Page excerpt
┄┄┄┄┄┄┄┄┄┄┄┄┄┄┄┄┄┄┄┄

- Born: November 22, 1934 Dayton, Kentucky, U.S.
- Died: August 4, 2021 (aged 86)
- Education: Miami University
- Spouse: Joyce Elaine Barnes ​(m. 1957)​

= Richard T. Farmer =

American businessman (died 2021)

Richard Thirl Farmer (November 22, 1934 – August 4, 2021) was an American businessman known for his tenure as chief executive officer of Cintas from 1968 to 2003.

== Career ==
Farmer worked for his father in the family business, Acme Wiper and Industrial Laundry, through childhood, high school, and college. He received a Bachelor of Arts in Business from Miami University in Oxford, Ohio in 1956. At Miami, he became a member of Delta Tau Delta fraternity. After graduation, he served in the United States Marines before being honorably discharged, coming on full-time with the family business in 1957.

In 1959, Farmer's father transferred operation of the business to Richard. In 1962, the company name was changed to Acme Uniform & Towel Supply to reflect the uniform rental growth segment. By 1966, Acme annual revenues had grown to $1.8 million.

In 1968 Farmer created a new company, Satellite Corp., to provide a centralized distribution system and to develop smaller uniform plants in major U.S. cities. In 1973, Satellite acquired Acme and became known as Cintas. The company became publicly traded on the NASDAQ stock exchange in 1983.

He turned Mason, Ohio-based Cintas from a negative net worth of $34,000 into a Fortune 500 company with annual sales of $3.8 billion. Today Cintas works with over 800,000 other clients.

Cintas is not only the nation's leading corporate uniform provider, but beginning in 1996 it greatly diversified and currently manufactures and implements corporate identity uniform programs and provides entrance mats, restroom supplies, promotional products, first aid and safety products, fire protection services and document management services.

Farmer served as Cintas Corporation's CEO from 1968 to August 1, 1995. He served as chairman from 1968 until his retirement on October 20, 2009, when he assumed the role of chairman emeritus and remained on the board of directors.

== Philanthropy ==
He served as a member and chair of the board of directors at Miami University. At Miami, the Farmer School of Business is named for him after Farmer and his wife, Joyce (Barnes) Farmer (whom he married in 1957), provided the cornerstone gift to the school of business in 1992. The Farmer School of Business consistently ranks as one of the best in the U.S. In 2013, it was ranked 22nd overall and eighth among undergraduate business programs at U.S. public universities, according to BusinessWeek.

┄┄┄┄┄┄┄┄┄┄┄┄┄┄┄┄┄┄┄┄

Records from a collection
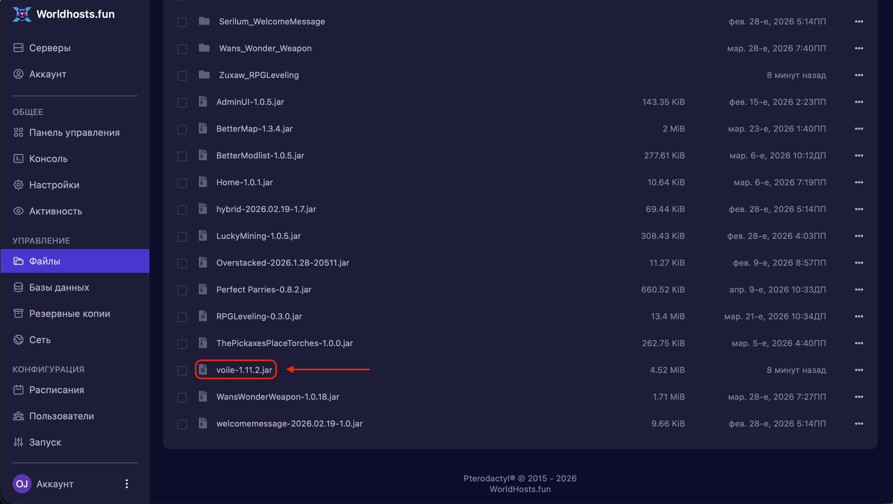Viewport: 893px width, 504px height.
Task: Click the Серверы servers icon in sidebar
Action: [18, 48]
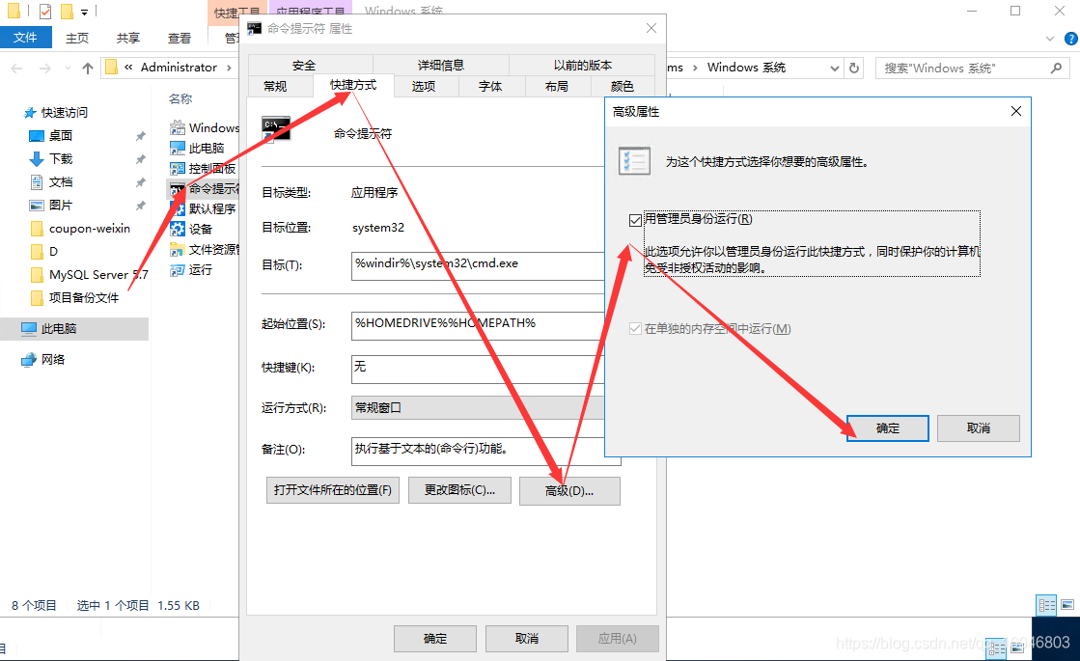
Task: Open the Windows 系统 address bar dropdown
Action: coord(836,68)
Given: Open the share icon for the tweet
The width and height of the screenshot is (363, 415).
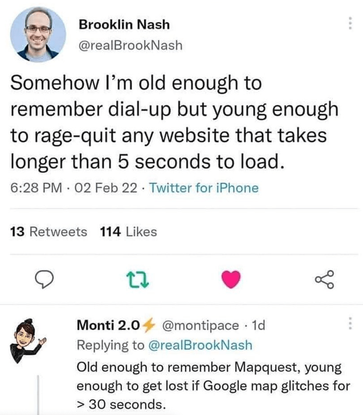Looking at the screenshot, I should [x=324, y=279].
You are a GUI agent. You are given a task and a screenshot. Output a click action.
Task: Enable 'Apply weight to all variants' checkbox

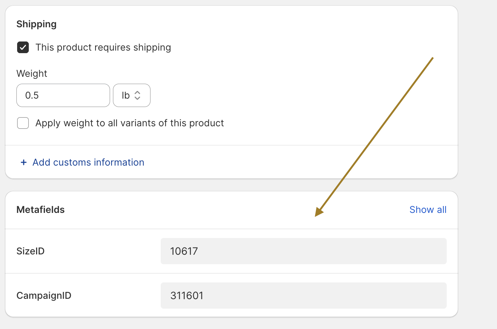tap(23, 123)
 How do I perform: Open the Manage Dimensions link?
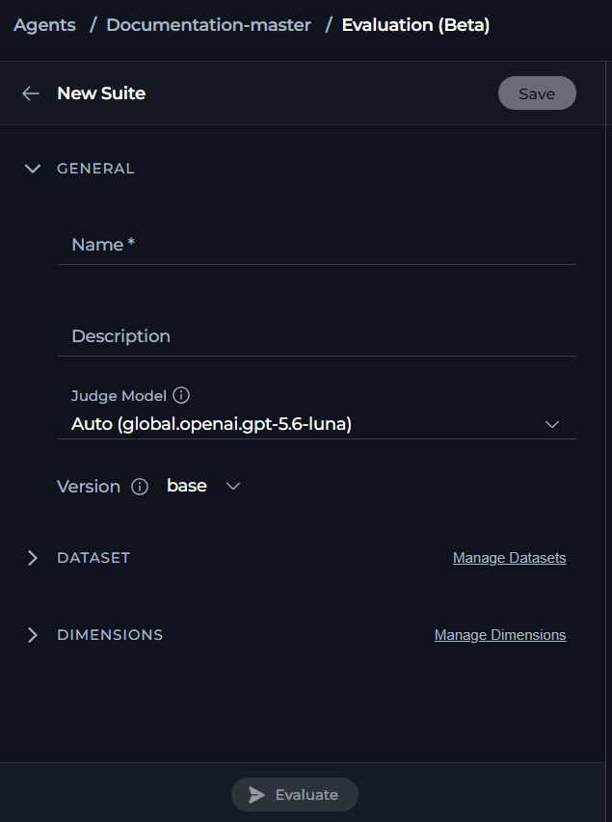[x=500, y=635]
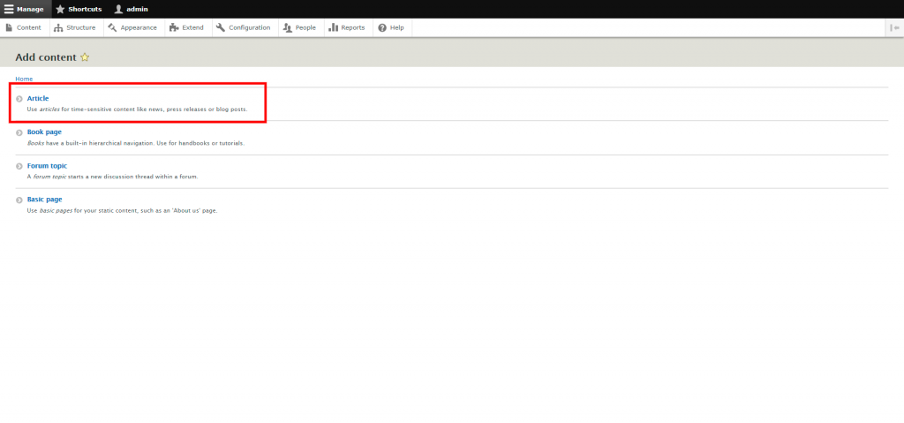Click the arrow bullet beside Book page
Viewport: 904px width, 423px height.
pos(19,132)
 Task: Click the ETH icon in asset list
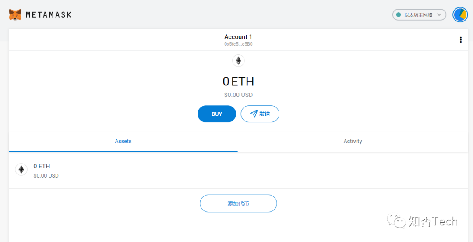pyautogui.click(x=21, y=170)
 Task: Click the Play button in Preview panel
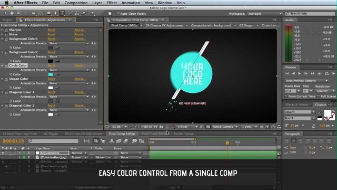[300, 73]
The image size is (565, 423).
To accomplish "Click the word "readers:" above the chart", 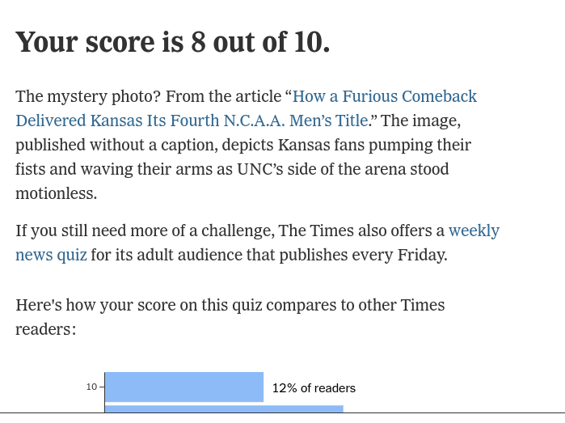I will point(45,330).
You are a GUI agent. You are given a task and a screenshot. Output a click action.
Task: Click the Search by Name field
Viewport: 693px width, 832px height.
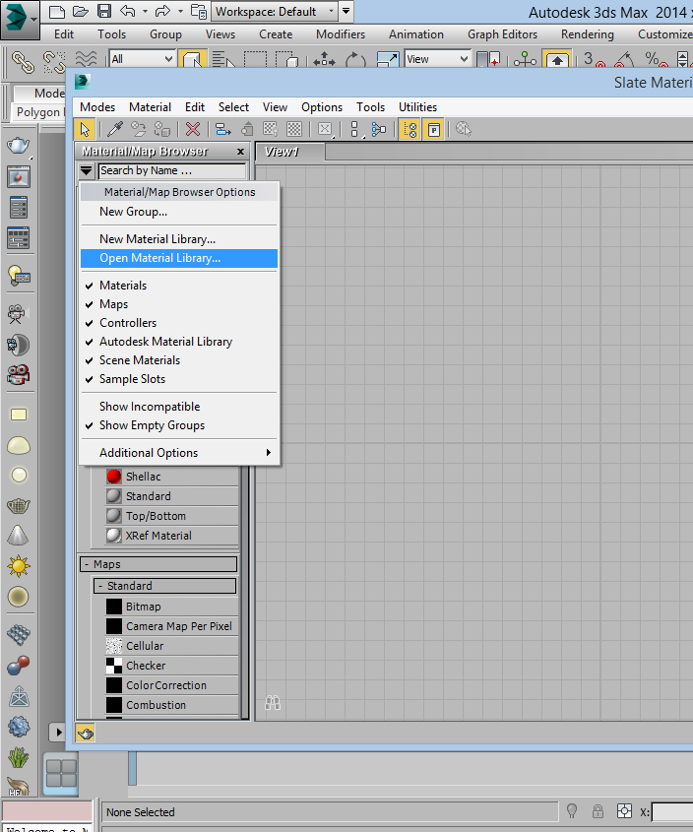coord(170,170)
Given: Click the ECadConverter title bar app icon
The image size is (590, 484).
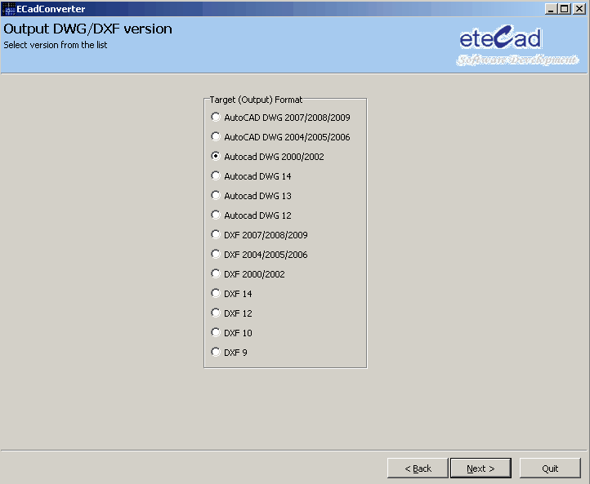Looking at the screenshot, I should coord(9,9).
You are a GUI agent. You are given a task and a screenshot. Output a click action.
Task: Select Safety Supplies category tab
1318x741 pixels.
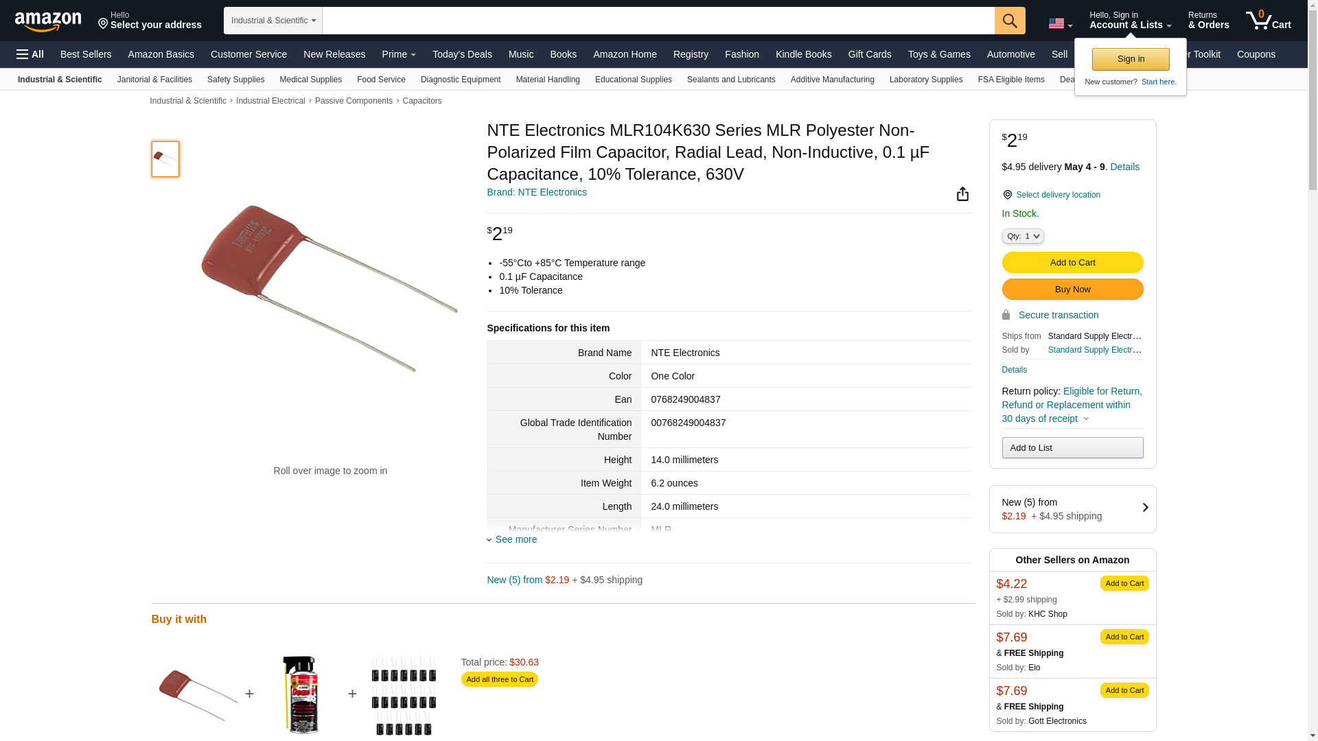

┄┄┄┄┄┄┄┄┄┄┄┄┄┄┄┄┄┄┄┄

Task list
(1) Please extract everything from "Farmer served as" down to "according to BusinessWeek." in the Richard T. Farmer biography.
(2) Using the Richard T. Farmer biography, decide whether each statement agrees with it, answering yes or no and quoting the deciding words: (a) Farmer earned his degree from Miami University in 1956. (b) Cintas became publicly traded on the New York Stock Exchange. (c) In 1962 the family company took the name Acme Uniform & Towel Supply.
(3) According to the Richard T. Farmer biography, which fraternity did Farmer join at Miami?

Responses
(1)
Farmer served as Cintas Corporation's CEO from 1968 to August 1, 1995. He served as chairman from 1968 until his retirement on October 20, 2009, when he assumed the role of chairman emeritus and remained on the board of directors.

== Philanthropy ==
He served as a member and chair of the board of directors at Miami University. At Miami, the Farmer School of Business is named for him after Farmer and his wife, Joyce (Barnes) Farmer (whom he married in 1957), provided the cornerstone gift to the school of business in 1992. The Farmer School of Business consistently ranks as one of the best in the U.S. In 2013, it was ranked 22nd overall and eighth among undergraduate business programs at U.S. public universities, according to BusinessWeek.

(2)
(a) Yes: "He received a Bachelor of Arts in Business from Miami University in Oxford, Ohio in 1956."
(b) No: "The company became publicly traded on the NASDAQ stock exchange in 1983."
(c) Yes: "In 1962, the company name was changed to Acme Uniform & Towel Supply to reflect the uniform rental growth segment."

(3) Delta Tau Delta.